Karishma D'Souza

Xippas ParisXippas Geneva

Born in 1983 in Mumbai, India.

Karishma D’Souza makes detailed and meticulous artworks, which are carefully composed, trying to reflect the whole in a part and to fit the universe on a sheet of paper or a canvas. The paintings are inhabited with personal memories, transformed into signs and symbols, “layering objects with meaning”. These elements are at times thoughtfully repeated, as if to be fully recorded on both canvas and consciousness.

Understanding the artworks like narratives is a key here: the act of storytelling is essential for Karishma D’Souza. Behind signs and symbols, as if behind curtains, hide stories. They are meant to be carefully unfolded, shape by shape, meaning by meaning. A Goan artist, Karishma D’Souza’s paintings often refer to the political situation in India and to social injustice. They speak of those who were chased from their homes so that another factory could be built; of forests eradicated by “hungry ghosts” of capitalism in view of further industrialization; of killings and persecutions and the numerous lies of official propaganda – “drops of blood stand for people slain (dots of red stand for a count of the murdered)”. Other narratives seem to be full of hope, harmony and inner light – a portrait of a friend, reminiscence of a conversation, of a window with a view or of a poetic image, for example, Kabir’s multiple suns. Whatever their impulse, these stories are a reflection of the artist’s experiences and turn the process of image-making into an art of remembering.

Karishma D’Souza’s recent works are nourished by the artist’s close interest in Dalit literature, which is silenced by official propaganda and kept out of schools. Learning about Dalit literature, reading its touching stories, leads to question erasure and manipulated forgetfulness.
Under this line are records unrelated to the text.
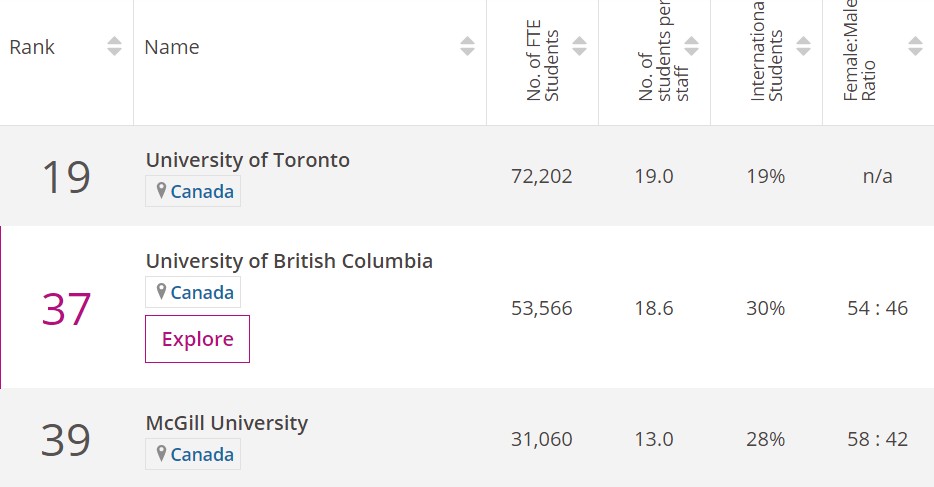Select rank 37 number cell
This screenshot has width=934, height=487.
pyautogui.click(x=66, y=309)
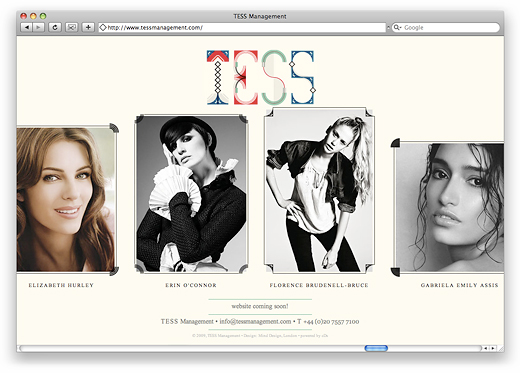
Task: Open Gabriela Emily Assis portrait
Action: [x=448, y=208]
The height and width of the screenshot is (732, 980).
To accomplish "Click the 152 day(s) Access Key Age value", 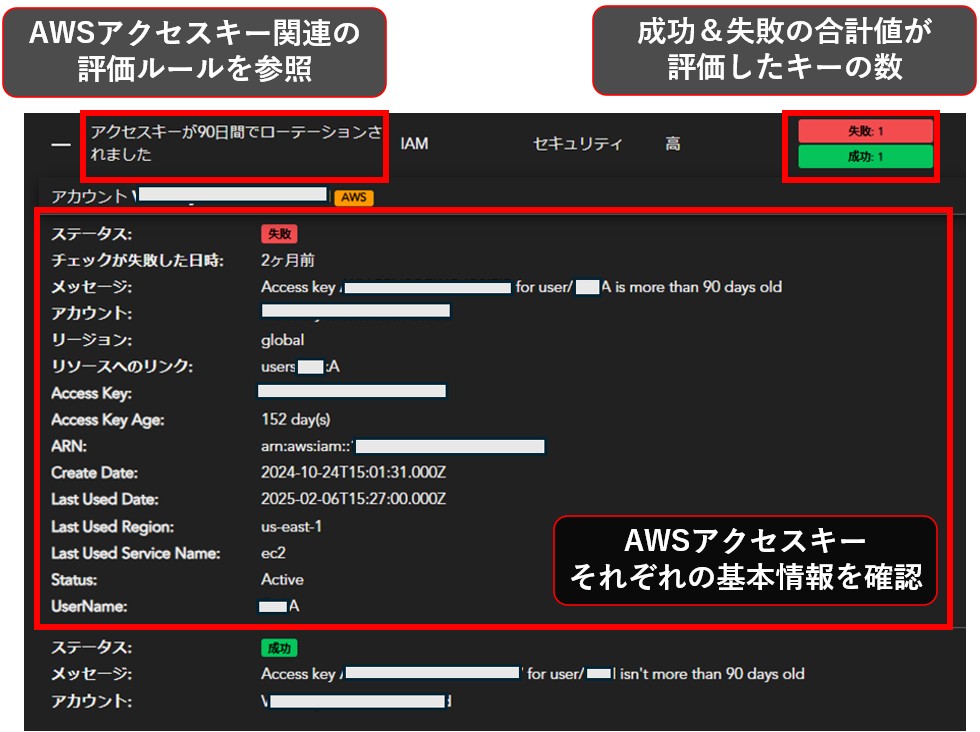I will pos(296,420).
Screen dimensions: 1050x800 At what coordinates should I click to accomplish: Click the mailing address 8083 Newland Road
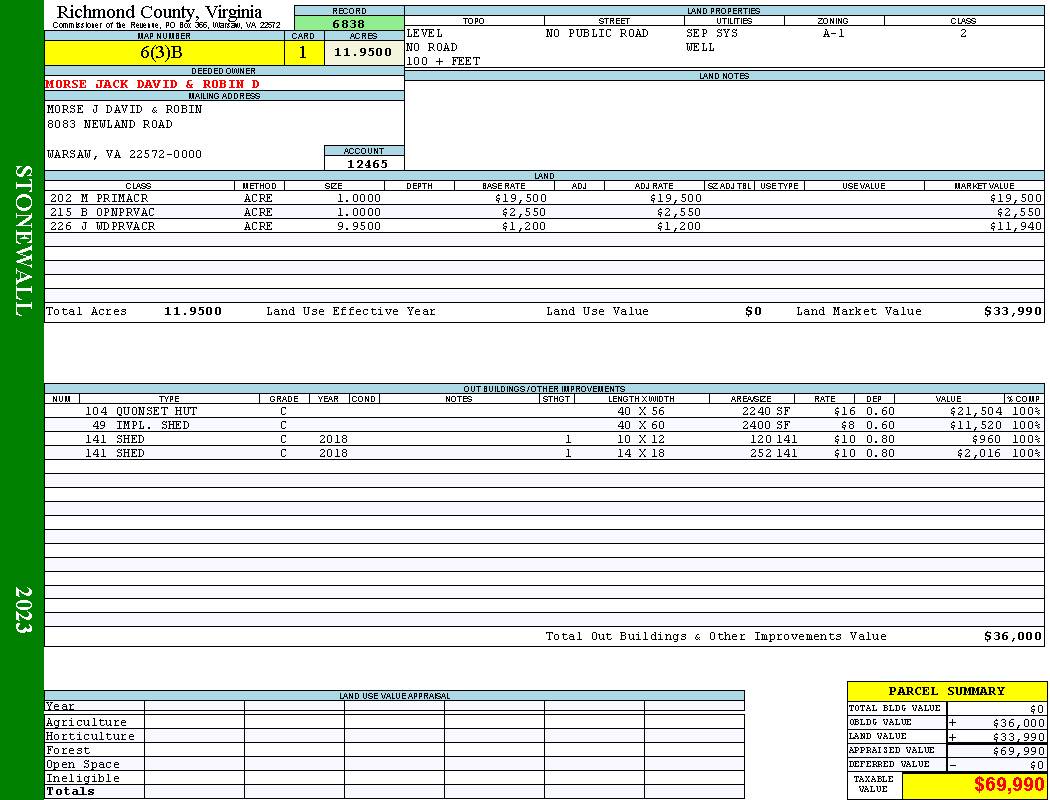(x=110, y=124)
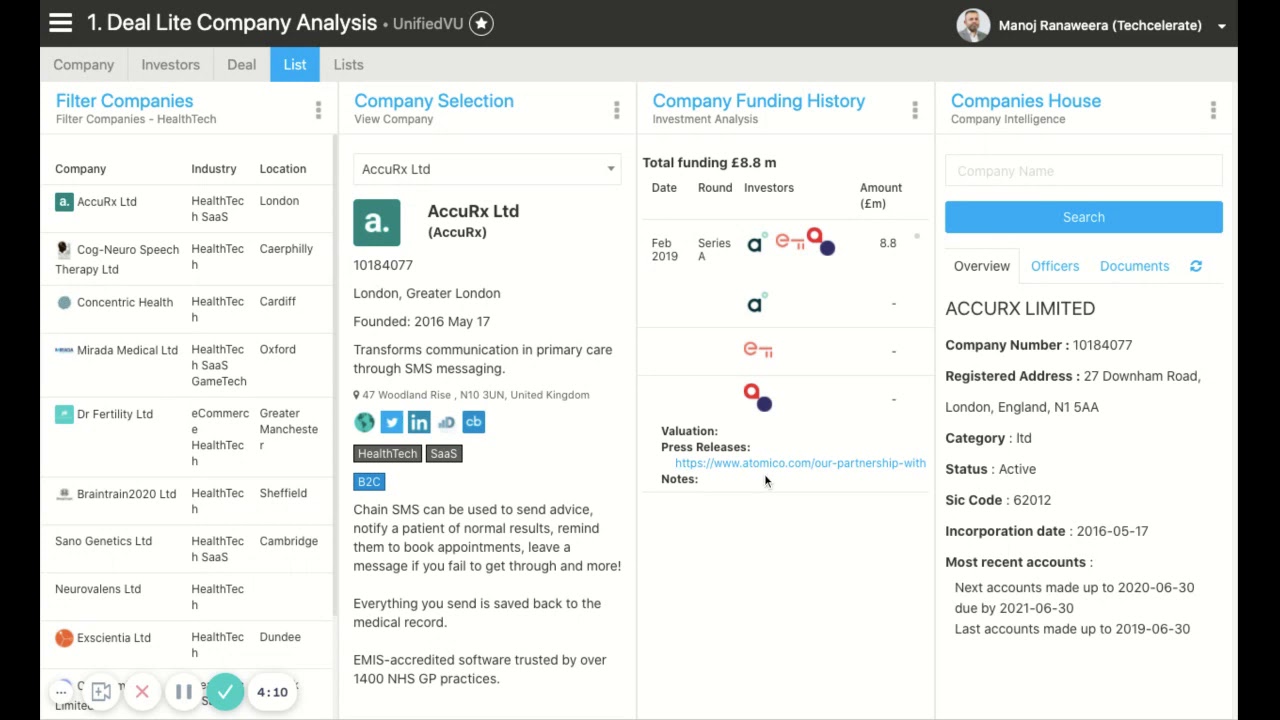This screenshot has height=720, width=1280.
Task: Open the Atomico press release link
Action: coord(800,463)
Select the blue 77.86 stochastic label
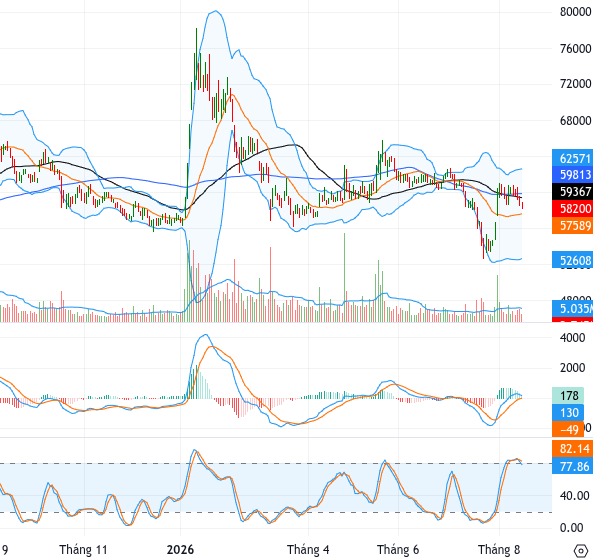The width and height of the screenshot is (593, 558). click(x=573, y=466)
It inspires the artist to bring memories back, to make, for herself, the invisible visible again, as if she were following the guidelines of the Dalit movement for which literature or any other form of art should be engaged politically and encourage action.

Karishma D’Souza graduated from University of Baroda in 2006. She did a two-year residency in Rijksakademie in Amsterdam in 2012-2013. In 2017, Karishma D’Souza was on residency in Skowhegan, Maine, USA, and in 2018 – in collective studio Concorde, Lisbon, Portugal.

Exhibitions (selection): Fundaçao Oriente of Fine Arts (Goa), Atelier Concorde (Lisbon), Dapiran Art Project Space (Amsterdam), Fondation of the India of Arts (Bangalore).

Public collections: CNAP, Paris, France, Chadha Art Collection (the Netherlands), Utrecht Central Museum (the Netherlands), Rijksakademie Van Beeldende Kunsten (the Netherlands).